== WHAT YOU HAVE TO DO ==
Copy the items word for word, starting at the line that contains "Add a filter" and ending at the line that contains "Action: pyautogui.click(x=628, y=307)", including both of those lines.

+++

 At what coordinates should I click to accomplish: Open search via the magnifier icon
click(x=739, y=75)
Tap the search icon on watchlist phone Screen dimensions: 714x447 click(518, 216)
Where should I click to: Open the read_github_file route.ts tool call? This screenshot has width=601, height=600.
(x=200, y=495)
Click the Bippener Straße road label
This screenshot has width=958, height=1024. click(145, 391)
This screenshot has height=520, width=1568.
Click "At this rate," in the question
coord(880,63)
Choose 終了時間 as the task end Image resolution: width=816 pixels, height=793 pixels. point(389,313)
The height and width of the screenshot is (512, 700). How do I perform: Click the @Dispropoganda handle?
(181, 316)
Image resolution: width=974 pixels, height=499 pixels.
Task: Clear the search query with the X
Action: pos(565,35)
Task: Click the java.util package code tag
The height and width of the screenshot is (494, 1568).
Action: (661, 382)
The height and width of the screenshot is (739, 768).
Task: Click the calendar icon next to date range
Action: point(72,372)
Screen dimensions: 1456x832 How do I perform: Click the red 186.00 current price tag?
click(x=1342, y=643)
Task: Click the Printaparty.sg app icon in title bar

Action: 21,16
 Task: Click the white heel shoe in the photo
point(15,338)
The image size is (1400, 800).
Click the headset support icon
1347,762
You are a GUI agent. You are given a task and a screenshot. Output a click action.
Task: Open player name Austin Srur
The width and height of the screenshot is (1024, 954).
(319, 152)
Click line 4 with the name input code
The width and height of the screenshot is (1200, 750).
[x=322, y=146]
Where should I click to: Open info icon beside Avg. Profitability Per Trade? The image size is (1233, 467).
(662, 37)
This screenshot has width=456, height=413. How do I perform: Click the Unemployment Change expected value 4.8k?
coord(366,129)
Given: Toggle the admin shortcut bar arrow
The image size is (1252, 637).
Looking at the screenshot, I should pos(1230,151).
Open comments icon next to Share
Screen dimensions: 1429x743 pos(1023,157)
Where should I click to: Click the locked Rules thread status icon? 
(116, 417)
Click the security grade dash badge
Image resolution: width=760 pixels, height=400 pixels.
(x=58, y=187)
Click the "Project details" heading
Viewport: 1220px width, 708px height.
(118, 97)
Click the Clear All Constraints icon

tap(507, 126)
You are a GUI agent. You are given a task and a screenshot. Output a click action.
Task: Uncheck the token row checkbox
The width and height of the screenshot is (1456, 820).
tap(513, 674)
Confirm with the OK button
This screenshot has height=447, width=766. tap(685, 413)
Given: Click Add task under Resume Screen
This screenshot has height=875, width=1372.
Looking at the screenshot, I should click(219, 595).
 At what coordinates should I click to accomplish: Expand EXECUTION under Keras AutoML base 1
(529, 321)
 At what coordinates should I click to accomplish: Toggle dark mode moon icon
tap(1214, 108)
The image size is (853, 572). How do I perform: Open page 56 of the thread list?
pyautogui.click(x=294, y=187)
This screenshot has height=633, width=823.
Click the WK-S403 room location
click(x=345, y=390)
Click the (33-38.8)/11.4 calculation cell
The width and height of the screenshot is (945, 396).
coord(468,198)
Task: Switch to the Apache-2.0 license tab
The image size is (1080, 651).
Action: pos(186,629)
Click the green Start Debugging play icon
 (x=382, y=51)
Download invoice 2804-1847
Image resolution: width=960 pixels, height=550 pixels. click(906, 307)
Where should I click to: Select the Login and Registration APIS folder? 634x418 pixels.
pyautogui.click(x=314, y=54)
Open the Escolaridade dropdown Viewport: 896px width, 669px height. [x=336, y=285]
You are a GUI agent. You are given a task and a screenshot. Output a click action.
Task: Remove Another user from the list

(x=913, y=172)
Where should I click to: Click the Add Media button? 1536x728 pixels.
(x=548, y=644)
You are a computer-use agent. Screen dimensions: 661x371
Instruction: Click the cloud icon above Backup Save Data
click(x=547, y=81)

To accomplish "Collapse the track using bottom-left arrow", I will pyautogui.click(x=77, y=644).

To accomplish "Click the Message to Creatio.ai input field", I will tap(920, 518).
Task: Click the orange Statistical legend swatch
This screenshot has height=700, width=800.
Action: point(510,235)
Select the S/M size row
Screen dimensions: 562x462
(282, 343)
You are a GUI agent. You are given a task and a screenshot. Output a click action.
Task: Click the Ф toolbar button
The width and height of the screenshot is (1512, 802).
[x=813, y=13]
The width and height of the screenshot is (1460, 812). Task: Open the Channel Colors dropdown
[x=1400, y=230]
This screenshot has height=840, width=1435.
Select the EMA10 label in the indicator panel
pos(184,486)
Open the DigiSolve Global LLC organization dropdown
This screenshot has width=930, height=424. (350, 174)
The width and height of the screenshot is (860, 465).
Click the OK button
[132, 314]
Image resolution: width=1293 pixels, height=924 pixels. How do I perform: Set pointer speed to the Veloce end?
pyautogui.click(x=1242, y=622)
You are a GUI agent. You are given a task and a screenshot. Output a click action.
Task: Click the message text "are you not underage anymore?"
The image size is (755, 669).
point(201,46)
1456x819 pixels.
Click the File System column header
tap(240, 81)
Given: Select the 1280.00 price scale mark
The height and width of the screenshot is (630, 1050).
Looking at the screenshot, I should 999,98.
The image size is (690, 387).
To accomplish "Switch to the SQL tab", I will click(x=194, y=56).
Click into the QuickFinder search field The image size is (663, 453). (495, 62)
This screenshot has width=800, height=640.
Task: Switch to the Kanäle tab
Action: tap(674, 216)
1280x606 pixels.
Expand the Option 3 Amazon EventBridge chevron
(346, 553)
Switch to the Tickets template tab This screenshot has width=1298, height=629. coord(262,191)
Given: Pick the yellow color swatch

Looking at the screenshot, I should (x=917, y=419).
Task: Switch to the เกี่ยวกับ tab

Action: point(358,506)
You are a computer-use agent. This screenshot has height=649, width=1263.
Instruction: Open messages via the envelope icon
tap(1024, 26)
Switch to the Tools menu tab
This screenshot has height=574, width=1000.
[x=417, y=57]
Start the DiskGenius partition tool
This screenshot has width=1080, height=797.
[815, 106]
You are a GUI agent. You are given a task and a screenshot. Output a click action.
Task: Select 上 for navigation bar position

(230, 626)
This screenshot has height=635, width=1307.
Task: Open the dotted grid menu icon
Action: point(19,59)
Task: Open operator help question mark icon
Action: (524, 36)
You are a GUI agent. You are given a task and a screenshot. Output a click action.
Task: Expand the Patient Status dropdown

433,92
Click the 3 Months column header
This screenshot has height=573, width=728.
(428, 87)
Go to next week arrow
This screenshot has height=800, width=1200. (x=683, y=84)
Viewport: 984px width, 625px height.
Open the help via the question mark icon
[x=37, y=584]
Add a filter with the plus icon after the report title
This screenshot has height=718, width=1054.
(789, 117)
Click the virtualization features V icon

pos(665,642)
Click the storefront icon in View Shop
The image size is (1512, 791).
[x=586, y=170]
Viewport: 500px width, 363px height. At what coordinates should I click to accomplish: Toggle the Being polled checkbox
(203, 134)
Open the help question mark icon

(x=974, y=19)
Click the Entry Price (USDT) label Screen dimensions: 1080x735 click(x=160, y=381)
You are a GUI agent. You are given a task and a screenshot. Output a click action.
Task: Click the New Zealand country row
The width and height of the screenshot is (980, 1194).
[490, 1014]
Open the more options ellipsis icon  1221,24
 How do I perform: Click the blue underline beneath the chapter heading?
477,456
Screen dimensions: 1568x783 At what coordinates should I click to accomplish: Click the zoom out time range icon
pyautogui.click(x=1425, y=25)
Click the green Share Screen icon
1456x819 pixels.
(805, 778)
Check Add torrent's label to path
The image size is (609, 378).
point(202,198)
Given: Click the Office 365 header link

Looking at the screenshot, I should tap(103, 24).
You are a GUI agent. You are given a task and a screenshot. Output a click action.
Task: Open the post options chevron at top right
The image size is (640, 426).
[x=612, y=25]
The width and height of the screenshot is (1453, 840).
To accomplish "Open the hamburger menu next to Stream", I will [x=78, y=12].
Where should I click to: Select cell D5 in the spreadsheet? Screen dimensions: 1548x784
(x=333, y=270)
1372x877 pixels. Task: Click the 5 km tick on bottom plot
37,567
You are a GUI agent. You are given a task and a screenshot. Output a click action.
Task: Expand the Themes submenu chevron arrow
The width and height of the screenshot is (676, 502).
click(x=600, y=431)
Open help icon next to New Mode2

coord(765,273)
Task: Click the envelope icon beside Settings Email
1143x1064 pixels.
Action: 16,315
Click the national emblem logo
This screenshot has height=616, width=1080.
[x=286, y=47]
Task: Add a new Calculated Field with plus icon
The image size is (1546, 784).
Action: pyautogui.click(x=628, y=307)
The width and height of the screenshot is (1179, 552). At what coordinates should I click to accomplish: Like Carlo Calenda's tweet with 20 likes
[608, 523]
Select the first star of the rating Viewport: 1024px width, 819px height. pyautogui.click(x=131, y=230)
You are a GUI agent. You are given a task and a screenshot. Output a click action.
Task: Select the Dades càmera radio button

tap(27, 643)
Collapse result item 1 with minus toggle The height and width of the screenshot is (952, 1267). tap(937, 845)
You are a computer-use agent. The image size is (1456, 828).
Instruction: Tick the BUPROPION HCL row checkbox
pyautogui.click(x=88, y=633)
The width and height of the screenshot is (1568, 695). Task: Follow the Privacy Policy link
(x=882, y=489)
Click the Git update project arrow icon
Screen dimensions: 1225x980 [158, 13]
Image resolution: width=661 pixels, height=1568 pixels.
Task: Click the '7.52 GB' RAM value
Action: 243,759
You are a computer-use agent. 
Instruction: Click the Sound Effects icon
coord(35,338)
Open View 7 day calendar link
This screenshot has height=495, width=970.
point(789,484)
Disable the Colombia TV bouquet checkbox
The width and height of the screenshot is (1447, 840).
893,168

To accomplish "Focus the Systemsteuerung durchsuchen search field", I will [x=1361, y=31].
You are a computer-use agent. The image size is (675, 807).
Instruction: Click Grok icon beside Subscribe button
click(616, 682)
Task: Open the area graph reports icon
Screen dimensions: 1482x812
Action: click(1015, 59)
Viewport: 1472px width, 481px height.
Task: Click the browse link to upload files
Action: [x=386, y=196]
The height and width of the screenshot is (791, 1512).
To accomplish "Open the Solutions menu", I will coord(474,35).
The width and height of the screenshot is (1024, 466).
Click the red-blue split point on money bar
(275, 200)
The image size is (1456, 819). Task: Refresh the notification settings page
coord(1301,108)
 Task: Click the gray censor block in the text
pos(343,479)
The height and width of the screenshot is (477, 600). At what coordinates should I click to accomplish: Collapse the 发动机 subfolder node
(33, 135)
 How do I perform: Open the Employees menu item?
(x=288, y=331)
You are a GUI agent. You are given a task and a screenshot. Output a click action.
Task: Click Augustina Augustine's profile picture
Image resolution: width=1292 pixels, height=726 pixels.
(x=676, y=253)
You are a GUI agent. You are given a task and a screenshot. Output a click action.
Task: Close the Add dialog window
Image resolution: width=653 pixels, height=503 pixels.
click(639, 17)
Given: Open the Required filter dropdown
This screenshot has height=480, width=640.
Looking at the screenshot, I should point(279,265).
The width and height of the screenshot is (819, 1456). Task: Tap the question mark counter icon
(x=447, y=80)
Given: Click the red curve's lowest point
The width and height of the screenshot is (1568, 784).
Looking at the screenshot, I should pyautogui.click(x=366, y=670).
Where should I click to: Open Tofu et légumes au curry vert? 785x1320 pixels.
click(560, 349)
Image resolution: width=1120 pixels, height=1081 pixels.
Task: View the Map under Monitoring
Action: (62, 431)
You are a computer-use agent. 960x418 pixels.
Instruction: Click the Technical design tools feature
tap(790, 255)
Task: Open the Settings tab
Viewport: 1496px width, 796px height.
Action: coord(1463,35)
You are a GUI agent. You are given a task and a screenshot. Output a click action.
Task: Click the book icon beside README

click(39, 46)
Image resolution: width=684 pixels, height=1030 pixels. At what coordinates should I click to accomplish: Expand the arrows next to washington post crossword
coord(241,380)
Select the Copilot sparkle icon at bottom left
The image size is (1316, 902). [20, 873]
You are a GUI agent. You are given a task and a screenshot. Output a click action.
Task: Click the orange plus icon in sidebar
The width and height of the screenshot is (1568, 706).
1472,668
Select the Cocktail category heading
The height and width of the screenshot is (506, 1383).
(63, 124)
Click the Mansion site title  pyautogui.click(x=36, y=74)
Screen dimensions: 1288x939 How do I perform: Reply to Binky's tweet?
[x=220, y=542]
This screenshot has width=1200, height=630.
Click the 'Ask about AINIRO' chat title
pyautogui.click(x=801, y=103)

+++

== TASK SOLUTION ==
Add a filter with the plus icon after the report title
This screenshot has height=718, width=1054.
(789, 117)
Click the virtualization features V icon

pos(665,642)
Click the storefront icon in View Shop
The image size is (1512, 791).
[x=586, y=170]
Viewport: 500px width, 363px height. At what coordinates should I click to accomplish: Toggle the Being polled checkbox
(203, 134)
Open the help question mark icon

(x=974, y=19)
Click the Entry Price (USDT) label Screen dimensions: 1080x735 click(x=160, y=381)
You are a GUI agent. You are given a task and a screenshot. Output a click action.
Task: Click the New Zealand country row
The width and height of the screenshot is (980, 1194).
[490, 1014]
Open the more options ellipsis icon  1221,24
 How do I perform: Click the blue underline beneath the chapter heading?
477,456
Screen dimensions: 1568x783 At what coordinates should I click to accomplish: Click the zoom out time range icon
pyautogui.click(x=1425, y=25)
Click the green Share Screen icon
1456x819 pixels.
(805, 778)
Check Add torrent's label to path
The image size is (609, 378).
point(202,198)
Given: Click the Office 365 header link

Looking at the screenshot, I should tap(103, 24).
You are a GUI agent. You are given a task and a screenshot. Output a click action.
Task: Open the post options chevron at top right
The image size is (640, 426).
[x=612, y=25]
The width and height of the screenshot is (1453, 840).
To accomplish "Open the hamburger menu next to Stream", I will [x=78, y=12].
Where should I click to: Select cell D5 in the spreadsheet? Screen dimensions: 1548x784
(x=333, y=270)
1372x877 pixels. Task: Click the 5 km tick on bottom plot
37,567
You are a GUI agent. You are given a task and a screenshot. Output a click action.
Task: Expand the Themes submenu chevron arrow
The width and height of the screenshot is (676, 502).
click(x=600, y=431)
Open help icon next to New Mode2

coord(765,273)
Task: Click the envelope icon beside Settings Email
1143x1064 pixels.
Action: 16,315
Click the national emblem logo
This screenshot has height=616, width=1080.
[x=286, y=47]
Task: Add a new Calculated Field with plus icon
The image size is (1546, 784).
Action: pyautogui.click(x=628, y=307)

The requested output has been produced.